Sometimes people ask me why I am vegan. In our conversations they may bring forward worries and counterarguments. In my view, these are usually based on misunderstandings. In this article, I will first discuss my reasons for being vegan. Then, I will address several common misconceptions.
- Animal Welfare and Rights: Veganism supports the idea that animals inherently have rights, including the right to a life free from exploitation and suffering. This includes not only avoiding animal suffering but also recognizing animals as beings with their own interests. By the way, he interests of humans and animals are often aligned.
- Environmental Protection and Climate Change: By reducing dependence on animal agriculture, veganism contributes to the reduction of greenhouse gas emissions, deforestation, and water pollution. This is crucial in the fight against climate change, as animal agriculture is a significant source of methane and CO2 emissions.
- Health Benefits: A well-planned vegan diet can be rich in essential nutrients and low in saturated fats, which contributes to a lower risk of heart disease, certain cancers, and diabetes.
- Lower Pandemic Risk: A vegan diet can contribute to reducing the risk of pandemics. This is due to two main factors: firstly, reducing antibiotic resistance, which is exacerbated by the overuse of antibiotics in intensive animal farming; and secondly, minimizing the risk of viral infections that can emerge and spread in intensive animal farming conditions. Both antibiotic resistance and zoonotic diseases from animal farming are significant contributors to the potential for global pandemics.
- Solving global hunger: Another significant benefit of a vegan diet is its potential to make a great contribution to solving global hunger. Much of the plant-based food currently grown is fed to livestock, not people. Shifting to a plant-based diet can redirect these resources to produce food directly for human consumption, improving the efficiency of global food resources. This could enhance food availability and distribution, particularly in areas facing food shortages.

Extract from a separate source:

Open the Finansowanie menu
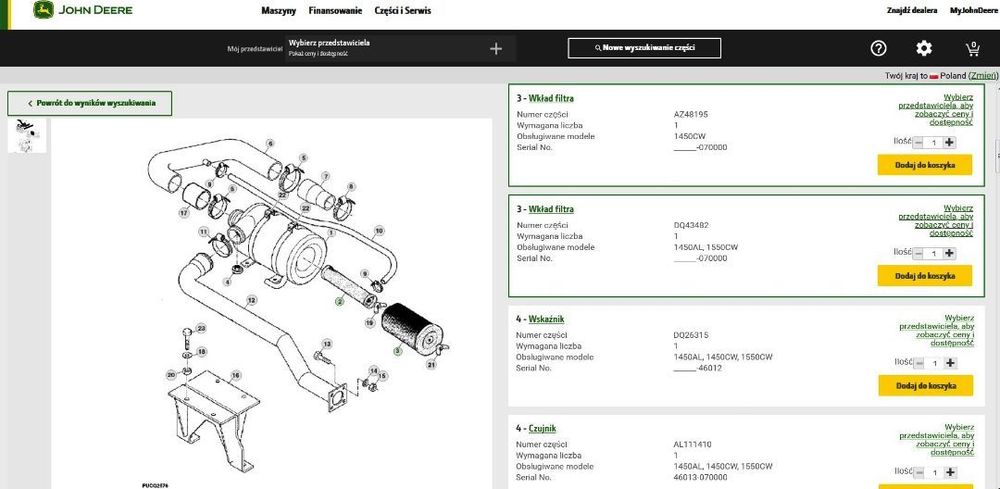 (x=335, y=11)
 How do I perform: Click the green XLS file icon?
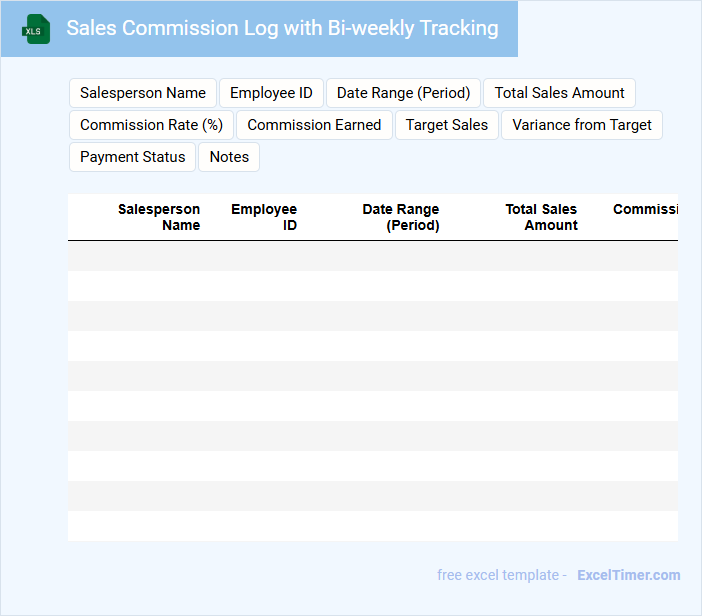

- "Aren't animal proteins superior and necessary?" It's a misconception that animal proteins are the only complete source of protein. Many plant-based sources also contain all essential amino acids, and a varied vegan diet can fully meet protein needs.
- "Don't we need dairy for calcium?" Dairy is not the only source of calcium. Green leafy vegetables, legumes, nuts, and seeds are excellent plant-based sources of readily absorbable calcium.
- "Isn't B12 only available from animal products?" While B12 is primarily associated with animal products, it can also be obtained from fortified plant-based foods and supplements, as the vitamin is naturally produced by microorganisms.
- "Is meat not essential for a healthy diet?" A well-composed plant-based diet can provide all essential nutrients, countering the claim that meat is essential for health.
- "Aren't omega-3 fatty acids only found in fish?" Omega-3 fatty acids are not exclusive to fish. Plant-based sources such as flaxseed, chia seeds, and algae can also fulfill the need for these essential fatty acids.
- "Doesn't research show that saturated fat is not a problem?" Contrary to some claims, saturated fat is indeed a risk factor for heart disease, and this is supported by a majority of scientific literature.
- "Is the environmental impact of animal farming not overstated?" The environmental impact of animal farming is significant, contributing to greenhouse gas emissions, land use, and water consumption, often underestimated in pro-animal product narratives.